It’s inevitable. As Twitter experiences growing pains, new entrants will seize the opportunity to provide a more complete and open experience to communicating with and at the people you may or may not know.

The Twitterati are frustrated, worn, and impatient. At this point, any and all alternatives are starting to look attractive. For example, when you’re starving, all food appears appetizing, including the options that you wouldn’t normally consider consuming.

Every now and then however, new applications emerge that offer hope. And with that hope, we also experience confusion, thinning attention, and new communities where interesting conversations transpire between people we know and most likely people we should know – well, and some we shouldn’t.

The latest micromedia/microblogging network to launch is indenti.ca, introduced to us by Marshall Kirkpatrick at ReadWriteWeb.

I’m here: http://identi.ca/briansolis

Evan Prodromou, creator of WikiTravel launched Indenti.ca via the CreativeCommons blog and supports CC licenses for the content that flows through the stream.

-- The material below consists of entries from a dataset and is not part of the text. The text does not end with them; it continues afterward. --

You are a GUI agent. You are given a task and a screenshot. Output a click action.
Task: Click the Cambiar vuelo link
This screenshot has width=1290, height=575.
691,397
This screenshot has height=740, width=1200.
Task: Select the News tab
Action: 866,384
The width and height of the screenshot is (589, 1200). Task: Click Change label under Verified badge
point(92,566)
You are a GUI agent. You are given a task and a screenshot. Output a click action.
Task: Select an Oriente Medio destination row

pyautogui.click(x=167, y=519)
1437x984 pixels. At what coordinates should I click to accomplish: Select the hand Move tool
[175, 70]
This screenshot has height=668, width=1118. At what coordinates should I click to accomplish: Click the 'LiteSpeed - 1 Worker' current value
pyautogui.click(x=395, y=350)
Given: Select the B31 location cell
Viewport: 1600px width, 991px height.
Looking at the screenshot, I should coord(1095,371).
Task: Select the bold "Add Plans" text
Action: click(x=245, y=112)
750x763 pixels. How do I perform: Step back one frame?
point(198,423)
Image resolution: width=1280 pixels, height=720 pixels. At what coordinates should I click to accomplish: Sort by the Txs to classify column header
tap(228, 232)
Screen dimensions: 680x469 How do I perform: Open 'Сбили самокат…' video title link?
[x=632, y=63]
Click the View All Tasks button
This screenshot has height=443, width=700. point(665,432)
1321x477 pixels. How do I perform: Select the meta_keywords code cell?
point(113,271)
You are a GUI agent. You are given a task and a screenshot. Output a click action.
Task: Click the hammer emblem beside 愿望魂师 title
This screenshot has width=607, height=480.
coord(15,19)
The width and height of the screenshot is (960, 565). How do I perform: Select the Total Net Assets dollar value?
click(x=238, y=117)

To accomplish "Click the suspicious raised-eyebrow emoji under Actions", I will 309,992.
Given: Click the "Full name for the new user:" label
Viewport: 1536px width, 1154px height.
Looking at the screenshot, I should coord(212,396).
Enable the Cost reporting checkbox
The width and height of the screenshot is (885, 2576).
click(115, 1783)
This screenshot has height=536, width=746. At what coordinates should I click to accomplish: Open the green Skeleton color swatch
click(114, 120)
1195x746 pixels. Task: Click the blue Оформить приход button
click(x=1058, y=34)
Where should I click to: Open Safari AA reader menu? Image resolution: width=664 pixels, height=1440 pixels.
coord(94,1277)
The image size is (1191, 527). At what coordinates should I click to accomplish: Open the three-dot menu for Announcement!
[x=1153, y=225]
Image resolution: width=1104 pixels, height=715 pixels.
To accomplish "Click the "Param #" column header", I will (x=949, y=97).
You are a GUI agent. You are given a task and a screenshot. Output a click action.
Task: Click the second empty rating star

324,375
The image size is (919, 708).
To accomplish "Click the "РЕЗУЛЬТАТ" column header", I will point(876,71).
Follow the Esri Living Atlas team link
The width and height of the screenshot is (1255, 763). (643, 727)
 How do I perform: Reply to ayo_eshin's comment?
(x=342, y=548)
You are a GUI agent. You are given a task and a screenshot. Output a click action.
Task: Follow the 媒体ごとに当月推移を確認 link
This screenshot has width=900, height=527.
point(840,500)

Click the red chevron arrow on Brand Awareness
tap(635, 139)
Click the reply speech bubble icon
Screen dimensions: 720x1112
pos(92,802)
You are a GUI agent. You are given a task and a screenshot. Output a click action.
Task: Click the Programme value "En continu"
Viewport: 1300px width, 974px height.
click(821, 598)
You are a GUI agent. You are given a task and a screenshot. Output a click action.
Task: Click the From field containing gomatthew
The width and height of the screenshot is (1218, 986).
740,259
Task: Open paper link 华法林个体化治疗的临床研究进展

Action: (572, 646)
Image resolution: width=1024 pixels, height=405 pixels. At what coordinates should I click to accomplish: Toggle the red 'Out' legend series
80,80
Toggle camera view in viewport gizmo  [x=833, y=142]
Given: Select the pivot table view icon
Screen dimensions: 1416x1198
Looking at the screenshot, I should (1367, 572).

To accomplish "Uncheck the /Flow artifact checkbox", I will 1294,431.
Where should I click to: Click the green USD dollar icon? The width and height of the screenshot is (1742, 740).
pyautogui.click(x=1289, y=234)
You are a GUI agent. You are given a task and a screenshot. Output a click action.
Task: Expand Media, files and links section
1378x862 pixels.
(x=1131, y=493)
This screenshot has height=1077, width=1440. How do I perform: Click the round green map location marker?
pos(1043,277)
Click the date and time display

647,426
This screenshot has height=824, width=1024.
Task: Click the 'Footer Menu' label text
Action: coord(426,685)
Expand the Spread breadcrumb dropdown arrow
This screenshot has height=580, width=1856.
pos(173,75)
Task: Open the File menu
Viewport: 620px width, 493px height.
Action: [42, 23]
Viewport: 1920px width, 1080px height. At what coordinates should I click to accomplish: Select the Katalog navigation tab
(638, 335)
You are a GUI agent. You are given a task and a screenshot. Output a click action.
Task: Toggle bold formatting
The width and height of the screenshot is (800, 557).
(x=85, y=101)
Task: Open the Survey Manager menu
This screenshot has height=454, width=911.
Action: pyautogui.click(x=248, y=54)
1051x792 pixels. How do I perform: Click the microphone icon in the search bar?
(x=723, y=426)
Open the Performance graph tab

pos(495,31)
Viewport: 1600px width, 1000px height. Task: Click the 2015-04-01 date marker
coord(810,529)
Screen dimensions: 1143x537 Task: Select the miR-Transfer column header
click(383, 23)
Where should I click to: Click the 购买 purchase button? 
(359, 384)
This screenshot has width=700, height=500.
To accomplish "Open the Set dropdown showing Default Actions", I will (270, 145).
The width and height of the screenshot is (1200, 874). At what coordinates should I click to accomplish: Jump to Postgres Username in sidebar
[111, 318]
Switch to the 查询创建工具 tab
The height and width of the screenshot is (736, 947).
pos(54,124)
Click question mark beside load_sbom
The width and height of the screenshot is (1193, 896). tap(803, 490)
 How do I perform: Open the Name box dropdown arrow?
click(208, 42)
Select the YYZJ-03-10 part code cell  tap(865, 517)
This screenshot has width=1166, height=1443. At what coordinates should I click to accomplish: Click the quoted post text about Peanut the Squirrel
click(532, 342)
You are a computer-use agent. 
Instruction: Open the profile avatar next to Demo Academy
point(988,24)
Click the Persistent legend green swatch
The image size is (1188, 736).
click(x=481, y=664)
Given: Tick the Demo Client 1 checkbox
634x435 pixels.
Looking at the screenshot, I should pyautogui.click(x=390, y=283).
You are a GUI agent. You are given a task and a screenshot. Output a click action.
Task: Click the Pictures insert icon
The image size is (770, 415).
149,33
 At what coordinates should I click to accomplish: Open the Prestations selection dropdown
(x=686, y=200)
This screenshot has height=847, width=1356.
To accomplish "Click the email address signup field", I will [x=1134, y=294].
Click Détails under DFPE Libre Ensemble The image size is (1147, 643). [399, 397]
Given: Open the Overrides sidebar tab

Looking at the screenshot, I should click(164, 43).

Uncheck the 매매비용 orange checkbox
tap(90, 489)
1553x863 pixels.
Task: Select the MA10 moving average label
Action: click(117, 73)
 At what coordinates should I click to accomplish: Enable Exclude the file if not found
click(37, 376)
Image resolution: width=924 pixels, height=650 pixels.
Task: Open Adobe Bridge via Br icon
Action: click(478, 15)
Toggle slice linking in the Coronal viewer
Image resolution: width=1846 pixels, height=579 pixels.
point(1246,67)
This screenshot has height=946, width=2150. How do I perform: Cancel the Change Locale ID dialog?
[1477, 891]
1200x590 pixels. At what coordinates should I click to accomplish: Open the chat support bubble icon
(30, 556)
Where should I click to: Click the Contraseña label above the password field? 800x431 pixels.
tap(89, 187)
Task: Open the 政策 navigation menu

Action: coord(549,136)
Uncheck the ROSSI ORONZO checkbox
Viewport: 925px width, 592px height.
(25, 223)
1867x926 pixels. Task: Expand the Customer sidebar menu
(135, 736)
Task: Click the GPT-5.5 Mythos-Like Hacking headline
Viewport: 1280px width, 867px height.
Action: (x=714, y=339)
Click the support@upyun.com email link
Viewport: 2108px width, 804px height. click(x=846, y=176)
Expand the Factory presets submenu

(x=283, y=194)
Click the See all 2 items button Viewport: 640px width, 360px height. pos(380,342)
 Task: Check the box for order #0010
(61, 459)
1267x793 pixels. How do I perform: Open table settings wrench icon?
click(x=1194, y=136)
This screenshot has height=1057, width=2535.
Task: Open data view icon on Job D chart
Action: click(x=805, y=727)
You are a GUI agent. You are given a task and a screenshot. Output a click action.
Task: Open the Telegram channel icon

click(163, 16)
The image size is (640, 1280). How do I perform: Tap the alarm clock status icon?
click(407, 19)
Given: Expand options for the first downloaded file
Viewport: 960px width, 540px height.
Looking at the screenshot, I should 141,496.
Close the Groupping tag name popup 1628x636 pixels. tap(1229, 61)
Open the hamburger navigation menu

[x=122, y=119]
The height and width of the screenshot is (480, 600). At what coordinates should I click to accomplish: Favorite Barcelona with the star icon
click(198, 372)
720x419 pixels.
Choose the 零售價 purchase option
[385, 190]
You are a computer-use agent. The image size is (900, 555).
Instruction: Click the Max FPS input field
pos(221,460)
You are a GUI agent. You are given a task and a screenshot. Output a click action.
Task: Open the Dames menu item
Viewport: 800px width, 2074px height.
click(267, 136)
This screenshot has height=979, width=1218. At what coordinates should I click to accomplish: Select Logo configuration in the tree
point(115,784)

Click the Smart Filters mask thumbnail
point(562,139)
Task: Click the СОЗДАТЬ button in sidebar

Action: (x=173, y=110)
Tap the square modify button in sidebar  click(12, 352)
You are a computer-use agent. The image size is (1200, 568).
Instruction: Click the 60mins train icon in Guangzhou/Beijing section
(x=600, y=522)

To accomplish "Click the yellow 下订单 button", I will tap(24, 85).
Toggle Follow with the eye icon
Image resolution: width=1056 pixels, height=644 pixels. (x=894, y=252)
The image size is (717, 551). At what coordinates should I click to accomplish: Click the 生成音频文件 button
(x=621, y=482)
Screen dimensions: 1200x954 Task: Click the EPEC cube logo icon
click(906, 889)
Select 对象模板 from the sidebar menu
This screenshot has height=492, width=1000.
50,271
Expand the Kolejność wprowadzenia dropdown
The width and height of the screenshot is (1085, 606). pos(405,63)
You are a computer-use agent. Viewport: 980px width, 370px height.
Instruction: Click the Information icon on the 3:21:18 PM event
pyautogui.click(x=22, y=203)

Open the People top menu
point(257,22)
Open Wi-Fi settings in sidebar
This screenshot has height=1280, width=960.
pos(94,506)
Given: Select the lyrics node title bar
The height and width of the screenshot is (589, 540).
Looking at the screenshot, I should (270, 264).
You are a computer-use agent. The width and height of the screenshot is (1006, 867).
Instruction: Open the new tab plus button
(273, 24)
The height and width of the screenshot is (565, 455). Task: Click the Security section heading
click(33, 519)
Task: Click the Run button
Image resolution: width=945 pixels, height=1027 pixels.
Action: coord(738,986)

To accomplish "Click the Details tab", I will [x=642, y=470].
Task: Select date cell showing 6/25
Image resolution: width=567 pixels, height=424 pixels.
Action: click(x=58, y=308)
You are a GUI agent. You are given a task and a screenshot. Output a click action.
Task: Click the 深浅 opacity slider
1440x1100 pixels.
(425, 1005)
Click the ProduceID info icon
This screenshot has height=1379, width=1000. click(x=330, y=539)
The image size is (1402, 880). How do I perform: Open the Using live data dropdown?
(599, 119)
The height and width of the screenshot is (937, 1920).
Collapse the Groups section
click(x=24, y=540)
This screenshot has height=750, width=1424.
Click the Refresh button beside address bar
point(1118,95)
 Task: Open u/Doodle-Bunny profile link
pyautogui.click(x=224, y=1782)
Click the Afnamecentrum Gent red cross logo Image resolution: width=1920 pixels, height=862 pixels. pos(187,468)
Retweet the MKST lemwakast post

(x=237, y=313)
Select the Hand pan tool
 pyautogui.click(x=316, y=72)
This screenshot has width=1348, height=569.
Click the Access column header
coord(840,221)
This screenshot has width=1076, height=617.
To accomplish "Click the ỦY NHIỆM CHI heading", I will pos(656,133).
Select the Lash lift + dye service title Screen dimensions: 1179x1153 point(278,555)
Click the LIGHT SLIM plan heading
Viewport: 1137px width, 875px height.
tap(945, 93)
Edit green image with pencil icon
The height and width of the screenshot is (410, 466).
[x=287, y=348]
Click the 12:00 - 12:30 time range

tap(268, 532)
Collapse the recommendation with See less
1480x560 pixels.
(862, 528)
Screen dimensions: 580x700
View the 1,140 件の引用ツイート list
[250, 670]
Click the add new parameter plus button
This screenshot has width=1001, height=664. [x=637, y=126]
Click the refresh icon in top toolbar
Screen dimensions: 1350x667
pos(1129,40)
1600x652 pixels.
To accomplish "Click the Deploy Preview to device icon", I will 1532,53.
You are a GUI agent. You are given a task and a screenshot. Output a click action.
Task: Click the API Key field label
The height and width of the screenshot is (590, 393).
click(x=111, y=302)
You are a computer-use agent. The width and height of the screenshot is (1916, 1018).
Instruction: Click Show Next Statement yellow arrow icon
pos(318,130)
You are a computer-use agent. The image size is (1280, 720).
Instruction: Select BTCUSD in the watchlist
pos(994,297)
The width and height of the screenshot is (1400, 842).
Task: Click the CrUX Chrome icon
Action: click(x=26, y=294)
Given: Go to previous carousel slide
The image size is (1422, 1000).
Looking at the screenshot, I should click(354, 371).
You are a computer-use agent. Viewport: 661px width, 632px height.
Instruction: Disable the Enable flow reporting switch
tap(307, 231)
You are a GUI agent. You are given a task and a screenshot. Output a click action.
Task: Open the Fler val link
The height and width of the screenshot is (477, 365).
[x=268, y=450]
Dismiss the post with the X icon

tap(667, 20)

Identi.ca is built using Open Source, CreativeCommons framework for a distributed network of federated microblogging services according to Kirkpatrick.

Like Twitter, it supports Jabber, except on Identi.ca, it works today. It also provides OpenID support which is a feature every social network should support.

However, the list of things it doesn’t support, even the most basic features such as replies and direct messages, is long and potentially dissuading.

The most important story surrounding Identi.ca, is that the platform for which its hosted is open, meaning that we could place the Laconi.ca software on our server to host a dedicated community of our own.

While Identi.ca is extremely promising, the conversation continues to further fragment, which thins our attention and ultimately impacts the girth of any one community – which isn’t always a bad thing.

With every new service that appears, unless of course, you’re already on FriendFeed, our attention is further segmented and distributed. Since Identi.ca feeds can export into FriendFeed, then we contribute to the aggregation and concentration of focus and activity. FriendFeed though, can resemble a firehouse and depending on who you follow, can overwhelm many – especially those seeking conversations in bursts of 140 characters.

If adoption is any indication, Identi.ca is then incredibly promising. But at the very least, it demonstrates that communities are only as loyal as hosts who support them.